Professor of artificial intelligence and researcher

Celestine Iwendi is a professor of artificial intelligence and the head of the Centre of Intelligence of Things (CIoTh) at the University of Bolton. His research focuses on the application of artificial intelligence to the Internet of Things (IoT), network security, privacy-preserving data methods for medical and IoMT (Internet of Medical Things) applications, and sustainable AI for socio-technical systems.

==Education==
According to university and professional profiles, Iwendi completed undergraduate and master's studies in electrical/electronic engineering at Nnamdi Azikiwe University (Nigeria), obtained further postgraduate training including a master's-level qualification at Uppsala University (Sweden), and earned a PhD in Electrical/Electronics Engineering from the University of Aberdeen.

==Academic career==
Iwendi has held academic and research appointments in UK and international institutions and is listed as Professor of Artificial Intelligence and Head of the Centre of Intelligence of Things at the University of Bolton (CIoTh). He has served in leadership roles within professional societies including an appointment as Chair of the IEEE Computer Society Election Committee (2024) and selection as an IEEE Communications Society Distinguished Lecturer for 2025–2026.

==Research==
Iwendi's published research spans applied artificial intelligence, IoT/IoMT security, privacy-preserving text sanitization for medical data, and machine learning applications in healthcare and communications.

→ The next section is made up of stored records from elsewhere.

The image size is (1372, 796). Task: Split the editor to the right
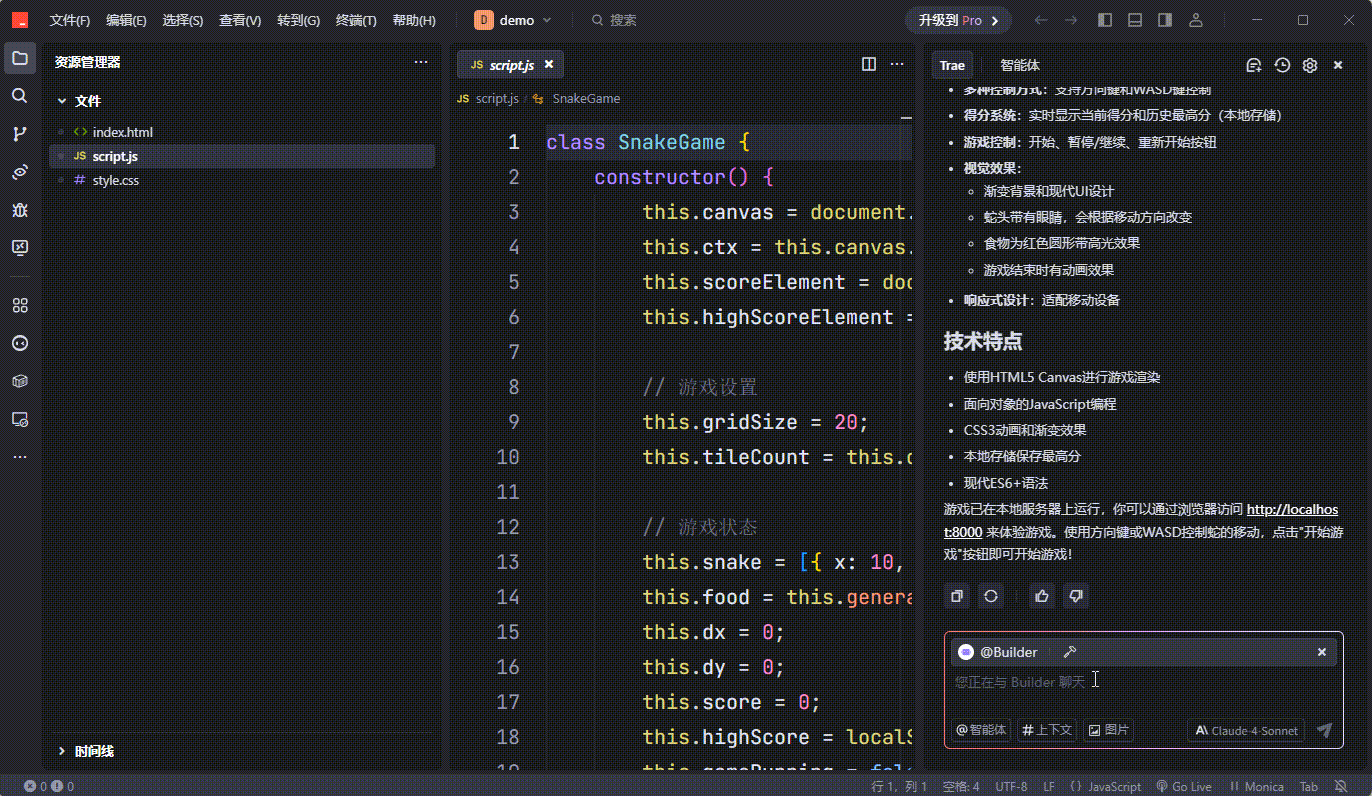pos(869,64)
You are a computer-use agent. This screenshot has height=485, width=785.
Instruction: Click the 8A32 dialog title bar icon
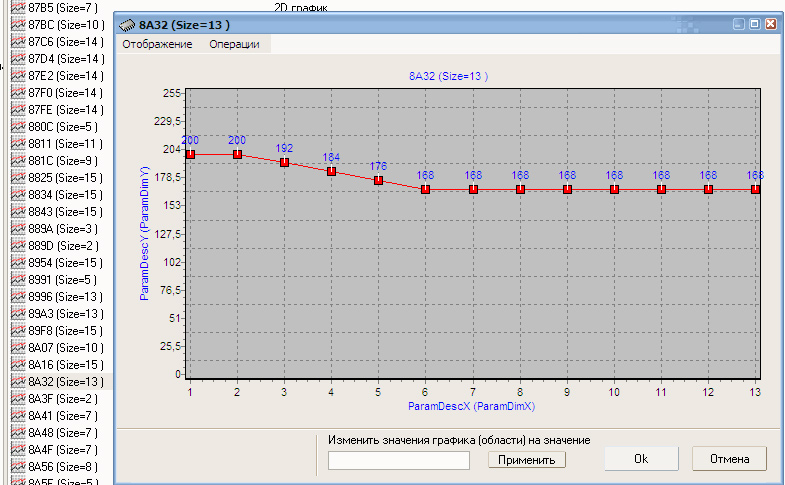[x=125, y=22]
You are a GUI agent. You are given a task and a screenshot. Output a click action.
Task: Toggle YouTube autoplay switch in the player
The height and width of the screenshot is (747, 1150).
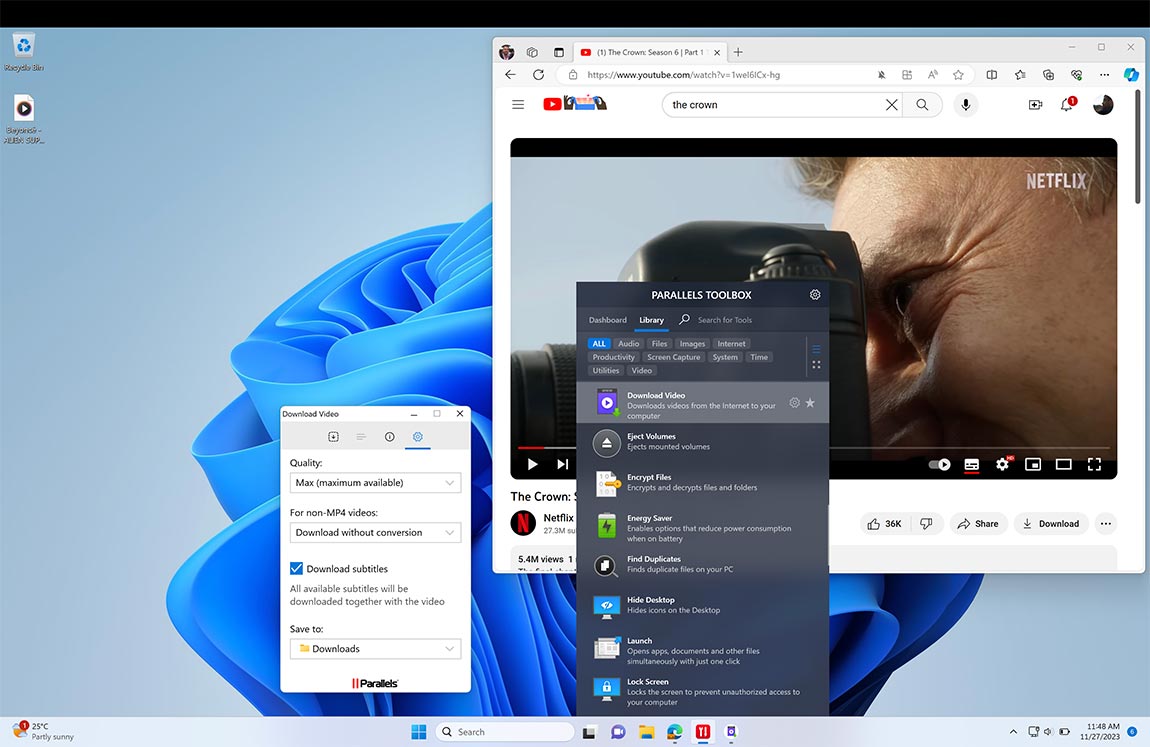[x=938, y=464]
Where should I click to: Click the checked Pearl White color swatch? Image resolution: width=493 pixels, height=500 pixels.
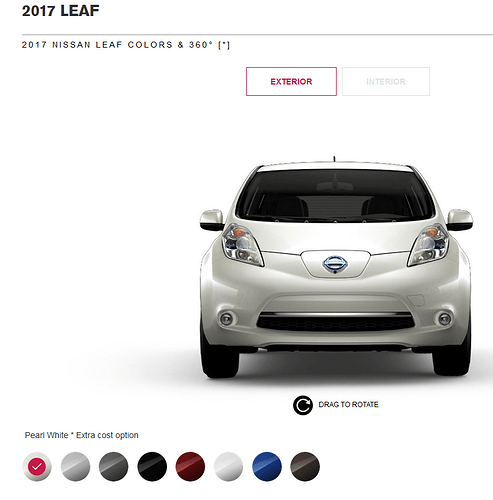click(x=37, y=466)
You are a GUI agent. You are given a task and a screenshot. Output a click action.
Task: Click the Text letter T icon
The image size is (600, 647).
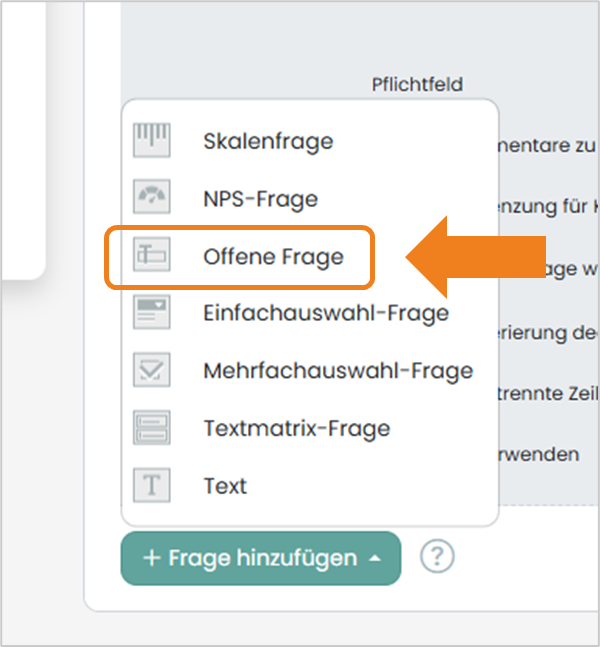pyautogui.click(x=151, y=485)
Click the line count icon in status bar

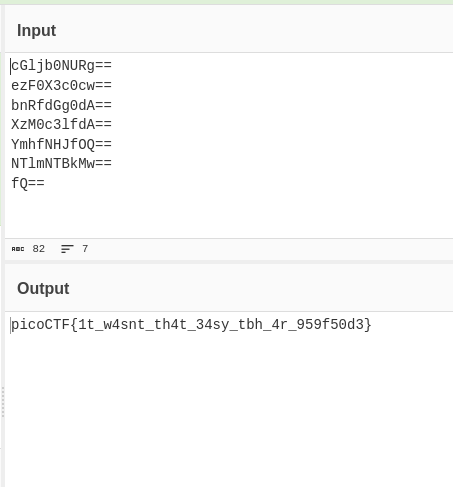[x=67, y=249]

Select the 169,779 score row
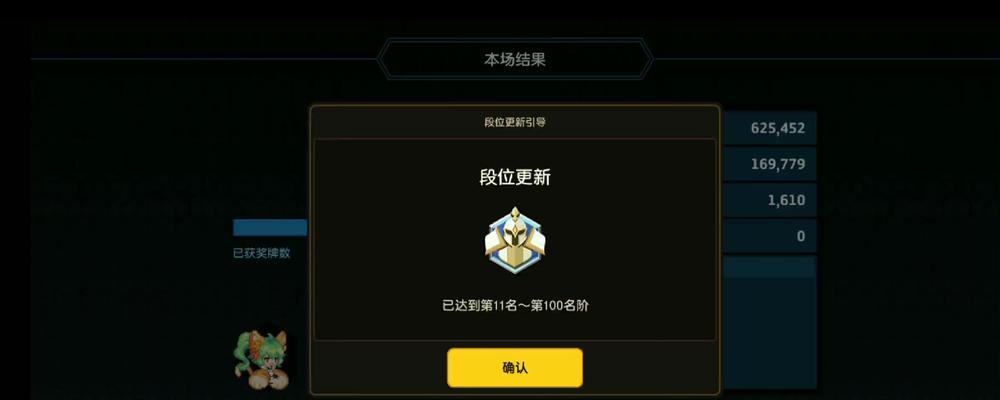point(769,164)
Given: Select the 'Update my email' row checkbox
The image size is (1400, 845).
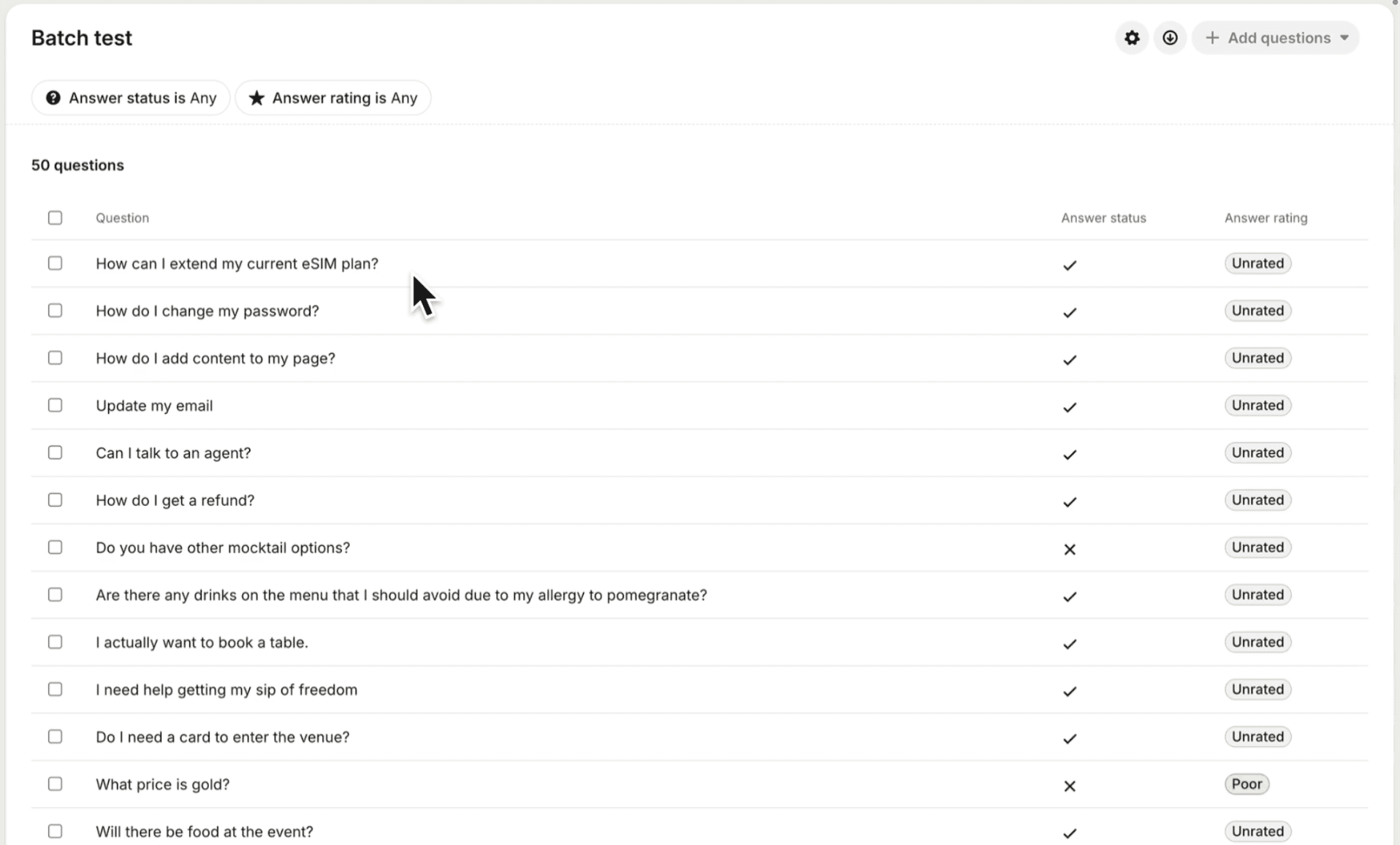Looking at the screenshot, I should pyautogui.click(x=55, y=405).
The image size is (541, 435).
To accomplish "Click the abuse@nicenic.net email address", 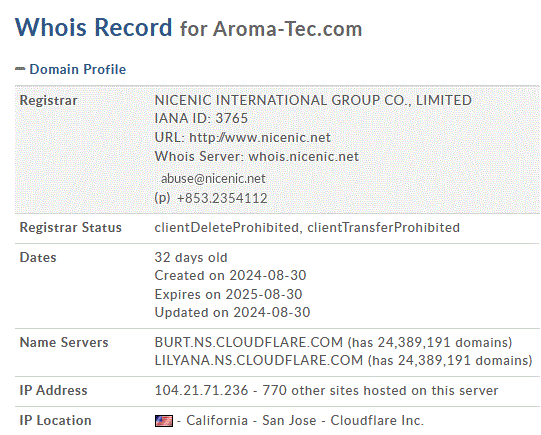I will pos(213,179).
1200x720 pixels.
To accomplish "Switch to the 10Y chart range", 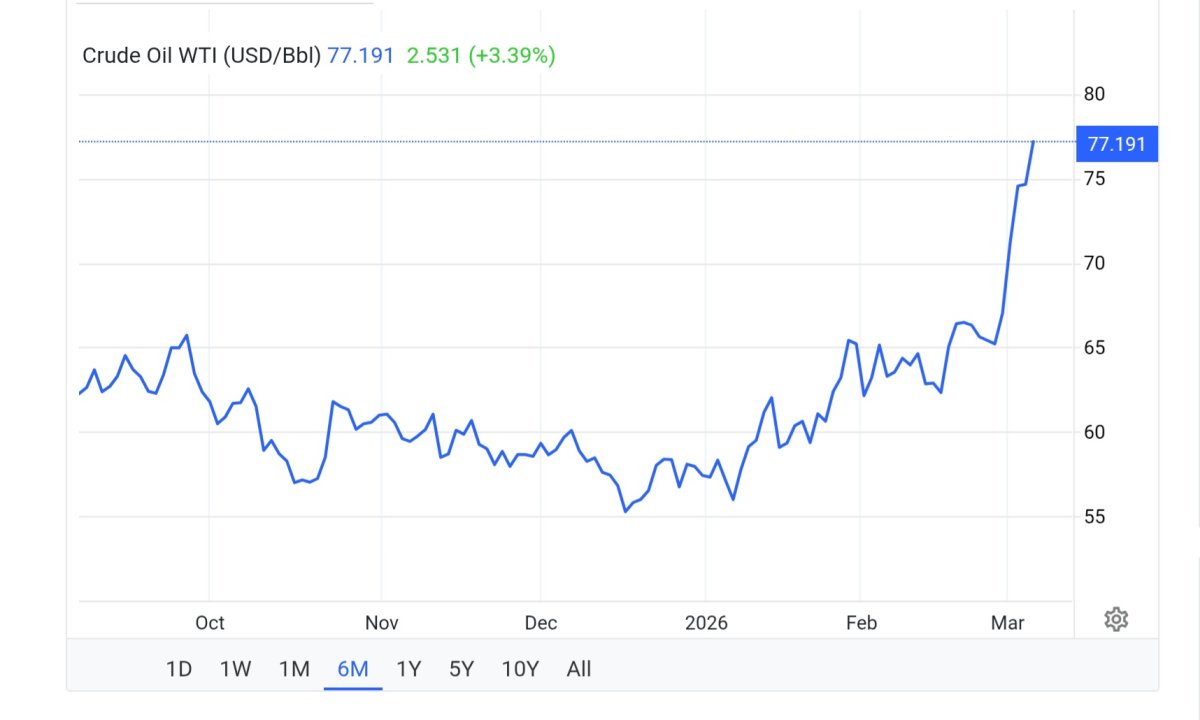I will (520, 669).
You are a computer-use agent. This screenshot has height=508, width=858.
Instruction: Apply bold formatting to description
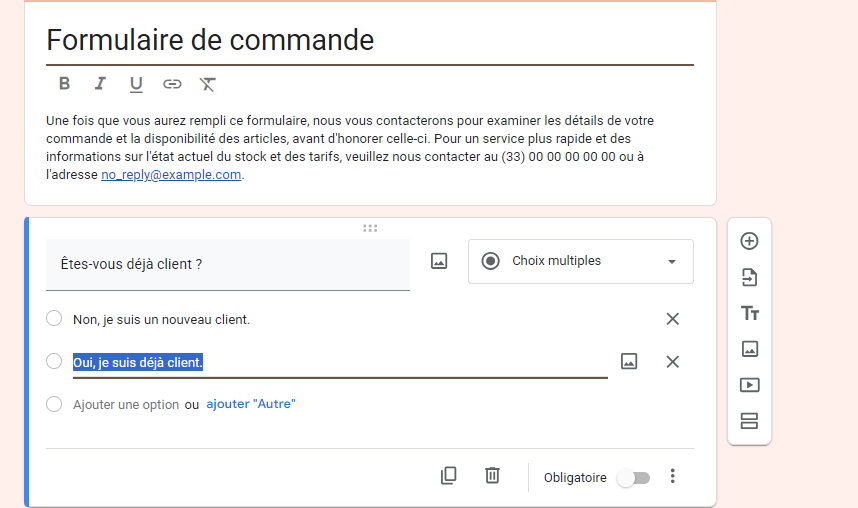(64, 84)
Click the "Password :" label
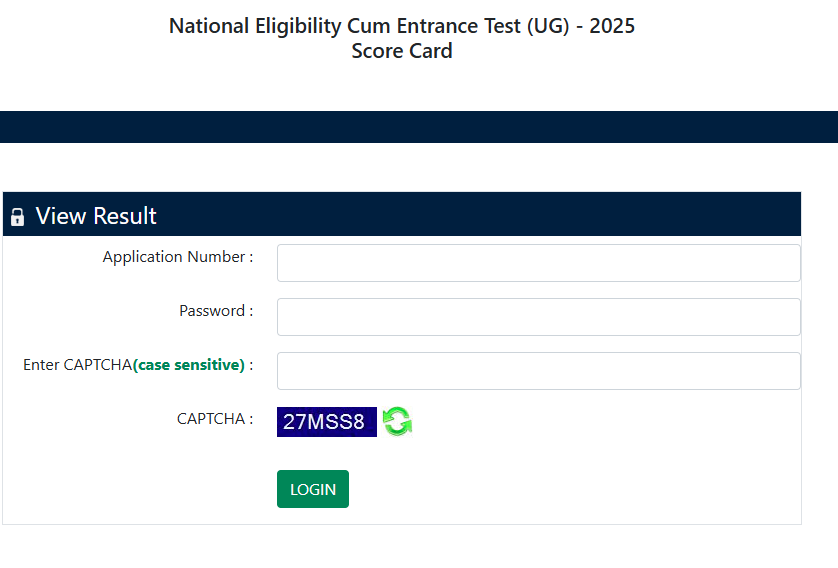Viewport: 838px width, 568px height. coord(215,311)
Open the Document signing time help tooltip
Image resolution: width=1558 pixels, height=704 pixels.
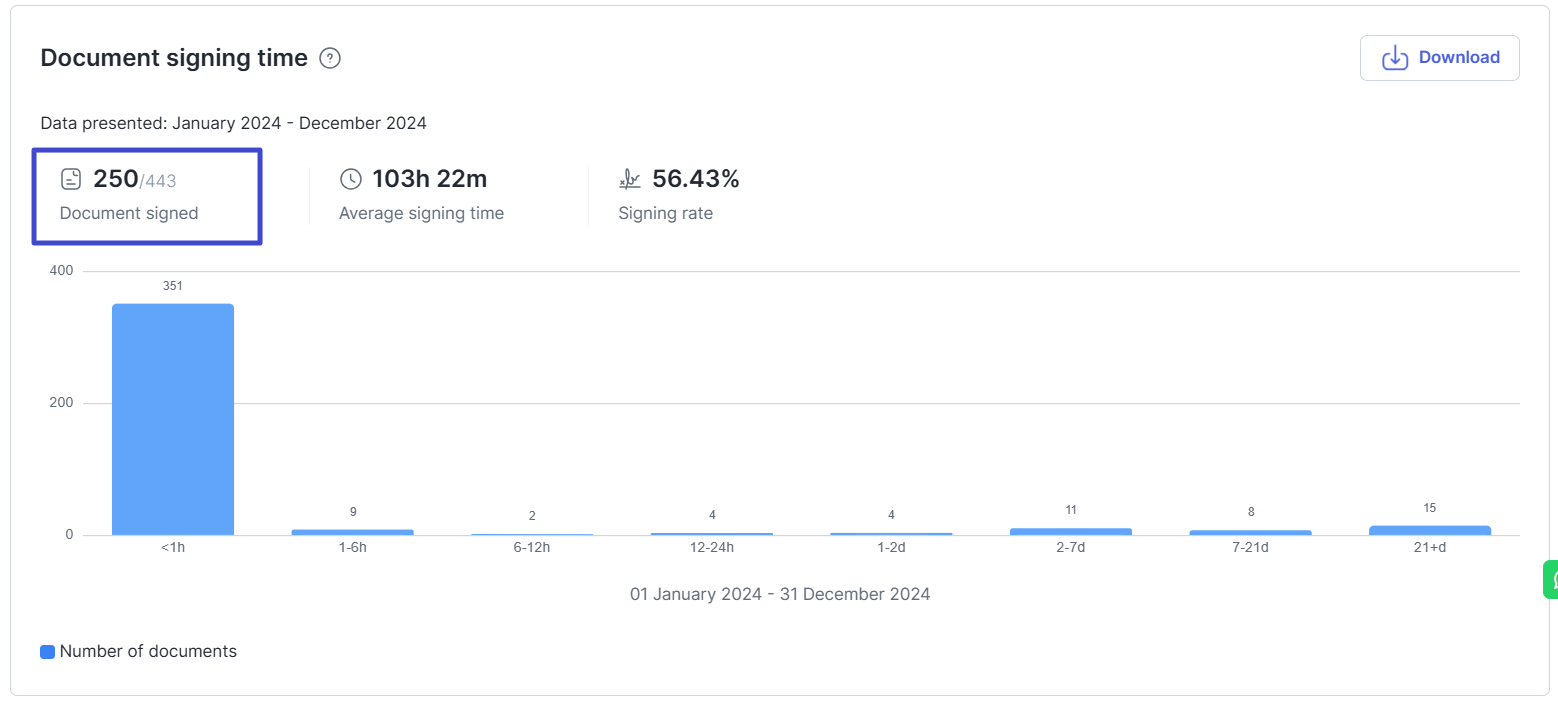point(330,59)
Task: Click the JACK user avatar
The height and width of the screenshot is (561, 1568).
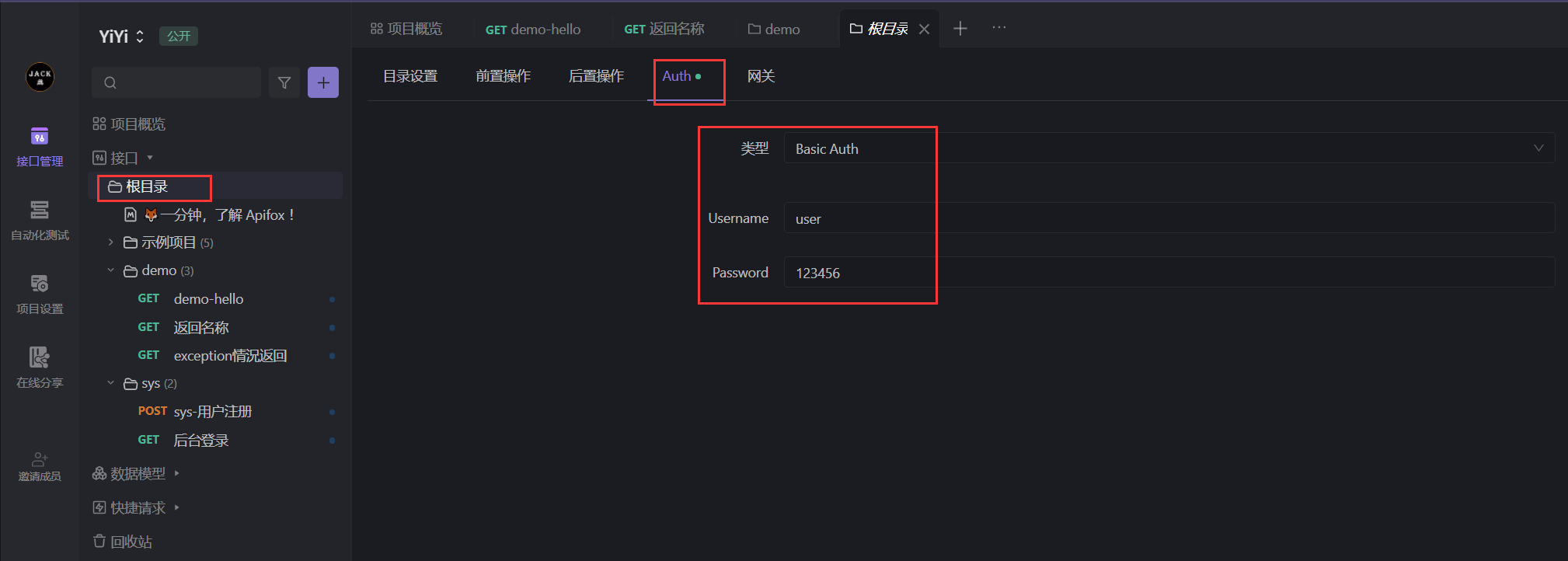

Major themes in his research include:
- Privacy-preserving data sanitization for free-text clinical records and unstructured medical datasets (semantic sanitization frameworks).
- AI and machine learning methods for IoT/IoMT security, including intrusion detection and energy-efficient edge/offloading strategies for mobile edge computing.
- Machine learning for healthcare applications, such as diet recommendation systems and disease-prediction models within IoMT ecosystems.
- Detection of online harms (for example, cyberbullying) using deep learning methods.

==Selected publications==
- Iwendi, Celestine (2021). "Sustainable Security for the Internet of Things Using Artificial Intelligence Architectures"
- Iwendi, Celestine (2020). "N-Sanitization: A semantic privacy-preserving framework for unstructured medical datasets"
- Padinjappurathu Gopalan, Shynu (2022). "An Efficient and Privacy-Preserving Scheme for Disease Prediction in Modern Healthcare Systems"
- Anajemba, Joseph Henry (2020). "Optimal Cooperative Offloading Scheme for Energy Efficient Multi-Access Edge Computation"

==Professional affiliations and honours==
- Senior Member, IEEE (Senior Member).
- Appointed Election Committee Chair for the IEEE Computer Society (2024).
- Selected as an IEEE Communications Society Distinguished Lecturer (2025–2026 term).
- Recipient of the Herbert Simon Award for Outstanding Contribution in the International Journal of Information Technology and Decision Making (IJITDM).